* Work request
Locate the word "computer" in the material, then show every line that holds it.

-*-

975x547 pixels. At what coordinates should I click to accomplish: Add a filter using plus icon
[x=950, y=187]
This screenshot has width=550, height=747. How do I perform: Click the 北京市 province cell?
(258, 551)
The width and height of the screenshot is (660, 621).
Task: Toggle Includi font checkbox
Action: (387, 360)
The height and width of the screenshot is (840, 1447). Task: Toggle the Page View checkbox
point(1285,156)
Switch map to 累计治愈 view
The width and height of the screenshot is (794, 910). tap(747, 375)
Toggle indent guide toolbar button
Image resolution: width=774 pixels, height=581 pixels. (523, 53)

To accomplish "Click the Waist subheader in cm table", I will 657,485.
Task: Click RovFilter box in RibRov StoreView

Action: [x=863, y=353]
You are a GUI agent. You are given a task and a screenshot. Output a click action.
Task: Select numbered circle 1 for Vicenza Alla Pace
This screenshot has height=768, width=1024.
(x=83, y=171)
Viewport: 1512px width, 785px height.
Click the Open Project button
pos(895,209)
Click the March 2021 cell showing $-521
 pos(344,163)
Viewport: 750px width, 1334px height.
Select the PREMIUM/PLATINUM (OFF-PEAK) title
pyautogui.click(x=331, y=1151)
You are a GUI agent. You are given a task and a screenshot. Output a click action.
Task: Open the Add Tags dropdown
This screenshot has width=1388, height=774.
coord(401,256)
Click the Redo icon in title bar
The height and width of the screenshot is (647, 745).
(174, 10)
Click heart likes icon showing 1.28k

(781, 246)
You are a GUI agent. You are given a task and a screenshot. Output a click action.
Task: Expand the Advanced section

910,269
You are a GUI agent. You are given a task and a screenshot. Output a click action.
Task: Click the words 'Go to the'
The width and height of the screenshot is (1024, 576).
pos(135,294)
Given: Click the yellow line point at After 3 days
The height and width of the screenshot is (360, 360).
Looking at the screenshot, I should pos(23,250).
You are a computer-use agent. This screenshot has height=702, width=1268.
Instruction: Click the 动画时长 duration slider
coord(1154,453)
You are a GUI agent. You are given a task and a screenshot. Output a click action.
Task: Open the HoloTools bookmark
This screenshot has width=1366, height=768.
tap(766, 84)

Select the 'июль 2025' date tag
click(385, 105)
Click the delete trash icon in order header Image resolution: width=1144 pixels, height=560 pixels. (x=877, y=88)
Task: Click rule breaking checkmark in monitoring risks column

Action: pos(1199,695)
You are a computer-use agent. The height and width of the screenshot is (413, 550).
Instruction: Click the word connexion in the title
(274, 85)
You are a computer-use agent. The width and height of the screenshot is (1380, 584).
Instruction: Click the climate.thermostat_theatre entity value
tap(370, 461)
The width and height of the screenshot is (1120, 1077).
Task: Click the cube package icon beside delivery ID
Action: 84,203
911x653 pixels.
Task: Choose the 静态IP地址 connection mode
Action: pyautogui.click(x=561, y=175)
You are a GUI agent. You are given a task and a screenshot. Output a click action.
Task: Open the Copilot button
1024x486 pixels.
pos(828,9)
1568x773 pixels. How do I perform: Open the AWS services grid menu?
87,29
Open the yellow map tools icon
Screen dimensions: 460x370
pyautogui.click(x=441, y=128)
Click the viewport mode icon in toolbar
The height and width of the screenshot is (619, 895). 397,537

-*-

* Answer to this exercise
You are a computer-use agent. This screenshot has height=702, width=1268.
You are a computer-use agent. The height and width of the screenshot is (413, 550).
You are a computer-use agent. The width and height of the screenshot is (1380, 584).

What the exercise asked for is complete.